(Exercise material begins)
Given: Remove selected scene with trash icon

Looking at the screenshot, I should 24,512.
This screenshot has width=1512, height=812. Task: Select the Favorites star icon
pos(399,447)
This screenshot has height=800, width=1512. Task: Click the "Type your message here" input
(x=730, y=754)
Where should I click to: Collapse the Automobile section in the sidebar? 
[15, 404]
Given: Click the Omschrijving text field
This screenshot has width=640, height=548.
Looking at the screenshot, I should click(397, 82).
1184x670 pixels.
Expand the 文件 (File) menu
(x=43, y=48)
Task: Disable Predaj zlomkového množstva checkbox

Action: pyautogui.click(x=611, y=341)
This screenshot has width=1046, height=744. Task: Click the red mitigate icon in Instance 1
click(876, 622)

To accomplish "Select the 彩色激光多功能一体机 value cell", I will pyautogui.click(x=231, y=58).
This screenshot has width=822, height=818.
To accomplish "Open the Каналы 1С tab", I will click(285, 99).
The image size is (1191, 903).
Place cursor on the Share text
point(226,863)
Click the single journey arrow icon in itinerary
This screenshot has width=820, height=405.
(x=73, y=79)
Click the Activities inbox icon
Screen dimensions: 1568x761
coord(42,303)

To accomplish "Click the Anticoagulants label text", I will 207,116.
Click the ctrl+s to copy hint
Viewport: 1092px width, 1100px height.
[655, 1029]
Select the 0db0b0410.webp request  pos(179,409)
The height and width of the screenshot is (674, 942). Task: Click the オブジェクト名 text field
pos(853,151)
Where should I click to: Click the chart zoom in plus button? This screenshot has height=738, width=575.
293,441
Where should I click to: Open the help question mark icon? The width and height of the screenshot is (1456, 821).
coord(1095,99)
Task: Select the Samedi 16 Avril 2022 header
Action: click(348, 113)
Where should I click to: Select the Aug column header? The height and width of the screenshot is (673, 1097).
(Exercise material ends)
### What the task requires
The first line of the records and every line down to the line with "Given: Click the Omschrijving text field" must be quoted exactly; leave out all else.

### Output of the task
Given: Remove selected scene with trash icon

Looking at the screenshot, I should 24,512.
This screenshot has width=1512, height=812. Task: Select the Favorites star icon
pos(399,447)
This screenshot has height=800, width=1512. Task: Click the "Type your message here" input
(x=730, y=754)
Where should I click to: Collapse the Automobile section in the sidebar? 
[15, 404]
Given: Click the Omschrijving text field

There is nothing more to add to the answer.